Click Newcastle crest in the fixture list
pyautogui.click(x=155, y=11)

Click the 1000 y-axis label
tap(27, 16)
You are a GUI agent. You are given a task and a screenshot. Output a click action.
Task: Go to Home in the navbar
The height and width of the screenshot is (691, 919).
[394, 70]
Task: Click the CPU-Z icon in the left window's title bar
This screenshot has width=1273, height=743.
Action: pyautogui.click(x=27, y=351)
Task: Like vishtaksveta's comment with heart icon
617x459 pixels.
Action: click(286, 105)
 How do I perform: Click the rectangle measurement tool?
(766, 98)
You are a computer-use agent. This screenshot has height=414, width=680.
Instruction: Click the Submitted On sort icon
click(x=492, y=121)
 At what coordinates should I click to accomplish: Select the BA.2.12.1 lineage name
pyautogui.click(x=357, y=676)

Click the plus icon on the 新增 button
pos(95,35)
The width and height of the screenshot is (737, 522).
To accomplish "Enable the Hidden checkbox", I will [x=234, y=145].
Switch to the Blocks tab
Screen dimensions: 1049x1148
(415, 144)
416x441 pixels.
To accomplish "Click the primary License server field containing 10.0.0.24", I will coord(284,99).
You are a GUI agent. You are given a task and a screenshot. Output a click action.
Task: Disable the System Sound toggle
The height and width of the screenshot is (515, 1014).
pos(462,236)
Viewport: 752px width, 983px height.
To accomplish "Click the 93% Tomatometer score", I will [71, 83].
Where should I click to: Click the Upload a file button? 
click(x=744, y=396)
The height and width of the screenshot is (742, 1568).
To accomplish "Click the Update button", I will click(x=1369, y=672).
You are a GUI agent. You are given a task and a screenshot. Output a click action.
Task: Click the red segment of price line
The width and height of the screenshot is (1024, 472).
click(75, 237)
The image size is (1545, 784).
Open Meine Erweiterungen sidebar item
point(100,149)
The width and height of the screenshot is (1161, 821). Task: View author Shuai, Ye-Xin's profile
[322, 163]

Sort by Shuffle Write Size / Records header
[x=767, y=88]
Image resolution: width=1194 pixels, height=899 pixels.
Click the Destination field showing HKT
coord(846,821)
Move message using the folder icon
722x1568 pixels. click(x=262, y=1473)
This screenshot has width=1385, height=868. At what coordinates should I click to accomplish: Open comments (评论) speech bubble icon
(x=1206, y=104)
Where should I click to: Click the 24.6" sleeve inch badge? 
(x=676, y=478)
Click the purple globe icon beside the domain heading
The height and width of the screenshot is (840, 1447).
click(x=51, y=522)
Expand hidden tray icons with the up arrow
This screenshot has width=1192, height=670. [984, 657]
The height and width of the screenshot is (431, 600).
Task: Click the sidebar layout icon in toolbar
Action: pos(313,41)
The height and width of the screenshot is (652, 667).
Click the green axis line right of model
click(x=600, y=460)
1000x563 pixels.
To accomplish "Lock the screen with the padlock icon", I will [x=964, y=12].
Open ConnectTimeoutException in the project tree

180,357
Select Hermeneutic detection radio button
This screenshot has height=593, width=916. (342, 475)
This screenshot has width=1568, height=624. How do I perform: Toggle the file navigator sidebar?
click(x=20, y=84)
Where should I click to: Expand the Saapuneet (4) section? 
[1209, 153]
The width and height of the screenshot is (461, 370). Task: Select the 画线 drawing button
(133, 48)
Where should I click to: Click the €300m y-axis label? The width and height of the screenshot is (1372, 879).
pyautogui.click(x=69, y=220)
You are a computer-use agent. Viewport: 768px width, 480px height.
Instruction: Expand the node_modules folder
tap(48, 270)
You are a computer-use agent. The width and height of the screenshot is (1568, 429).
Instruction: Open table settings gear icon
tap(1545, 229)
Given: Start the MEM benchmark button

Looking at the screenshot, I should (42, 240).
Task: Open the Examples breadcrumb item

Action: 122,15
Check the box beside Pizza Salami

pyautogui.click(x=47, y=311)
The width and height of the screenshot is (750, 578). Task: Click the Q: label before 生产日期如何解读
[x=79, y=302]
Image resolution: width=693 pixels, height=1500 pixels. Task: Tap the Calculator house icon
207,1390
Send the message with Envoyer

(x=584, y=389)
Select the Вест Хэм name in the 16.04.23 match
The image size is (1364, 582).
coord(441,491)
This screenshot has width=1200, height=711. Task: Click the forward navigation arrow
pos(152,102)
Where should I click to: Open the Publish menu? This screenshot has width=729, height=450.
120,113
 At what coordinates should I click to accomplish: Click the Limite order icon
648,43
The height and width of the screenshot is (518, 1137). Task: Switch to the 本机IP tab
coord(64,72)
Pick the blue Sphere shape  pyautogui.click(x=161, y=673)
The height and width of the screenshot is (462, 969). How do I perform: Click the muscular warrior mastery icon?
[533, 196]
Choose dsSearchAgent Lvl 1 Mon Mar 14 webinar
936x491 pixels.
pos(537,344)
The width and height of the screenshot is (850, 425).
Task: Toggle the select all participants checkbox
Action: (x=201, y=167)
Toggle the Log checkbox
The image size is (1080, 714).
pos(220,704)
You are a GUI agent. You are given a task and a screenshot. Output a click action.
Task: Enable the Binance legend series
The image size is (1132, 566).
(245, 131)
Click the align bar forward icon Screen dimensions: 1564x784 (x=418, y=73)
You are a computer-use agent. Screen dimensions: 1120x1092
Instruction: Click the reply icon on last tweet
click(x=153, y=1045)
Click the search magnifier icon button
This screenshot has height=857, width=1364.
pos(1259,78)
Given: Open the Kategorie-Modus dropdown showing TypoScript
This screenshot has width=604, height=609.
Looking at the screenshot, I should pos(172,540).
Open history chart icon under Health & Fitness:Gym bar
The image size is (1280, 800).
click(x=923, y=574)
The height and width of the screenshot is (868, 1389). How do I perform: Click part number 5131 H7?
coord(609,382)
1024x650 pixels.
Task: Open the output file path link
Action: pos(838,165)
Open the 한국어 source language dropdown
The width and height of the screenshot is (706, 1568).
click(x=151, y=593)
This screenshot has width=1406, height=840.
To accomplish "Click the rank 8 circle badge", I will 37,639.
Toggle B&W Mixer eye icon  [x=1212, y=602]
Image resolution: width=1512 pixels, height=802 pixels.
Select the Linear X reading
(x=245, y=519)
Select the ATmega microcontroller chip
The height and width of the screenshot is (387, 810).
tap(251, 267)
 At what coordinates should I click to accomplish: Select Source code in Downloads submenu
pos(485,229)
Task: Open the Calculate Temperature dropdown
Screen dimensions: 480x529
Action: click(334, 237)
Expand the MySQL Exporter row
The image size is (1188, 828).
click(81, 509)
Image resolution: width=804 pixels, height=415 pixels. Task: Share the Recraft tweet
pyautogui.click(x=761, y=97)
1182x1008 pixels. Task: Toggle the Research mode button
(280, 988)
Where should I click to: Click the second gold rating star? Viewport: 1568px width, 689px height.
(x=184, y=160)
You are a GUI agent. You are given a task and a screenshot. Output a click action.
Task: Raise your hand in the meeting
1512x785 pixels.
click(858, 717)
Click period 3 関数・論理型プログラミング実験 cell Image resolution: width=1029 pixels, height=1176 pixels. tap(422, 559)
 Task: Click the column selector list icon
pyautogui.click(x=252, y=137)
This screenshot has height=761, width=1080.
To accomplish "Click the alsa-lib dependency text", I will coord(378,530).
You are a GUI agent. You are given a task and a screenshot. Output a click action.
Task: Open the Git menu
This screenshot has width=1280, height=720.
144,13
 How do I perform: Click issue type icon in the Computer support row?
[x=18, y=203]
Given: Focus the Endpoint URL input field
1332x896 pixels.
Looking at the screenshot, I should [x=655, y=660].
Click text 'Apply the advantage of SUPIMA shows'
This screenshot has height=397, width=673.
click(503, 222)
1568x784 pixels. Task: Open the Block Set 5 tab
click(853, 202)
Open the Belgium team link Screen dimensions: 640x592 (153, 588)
# # #
** AIM OF THE TASK **
Above are some records; copy exactly the lines from the one with "The height and width of the screenshot is (691, 919)." through the one with "416x441 pixels.", both included, and no others.

** TASK RESPONSE **
The height and width of the screenshot is (691, 919).
[394, 70]
Task: Click the CPU-Z icon in the left window's title bar
This screenshot has width=1273, height=743.
Action: pyautogui.click(x=27, y=351)
Task: Like vishtaksveta's comment with heart icon
617x459 pixels.
Action: click(286, 105)
 How do I perform: Click the rectangle measurement tool?
(766, 98)
You are a computer-use agent. This screenshot has height=414, width=680.
Instruction: Click the Submitted On sort icon
click(x=492, y=121)
 At what coordinates should I click to accomplish: Select the BA.2.12.1 lineage name
pyautogui.click(x=357, y=676)

Click the plus icon on the 新增 button
pos(95,35)
The width and height of the screenshot is (737, 522).
To accomplish "Enable the Hidden checkbox", I will [x=234, y=145].
Switch to the Blocks tab
Screen dimensions: 1049x1148
(415, 144)
416x441 pixels.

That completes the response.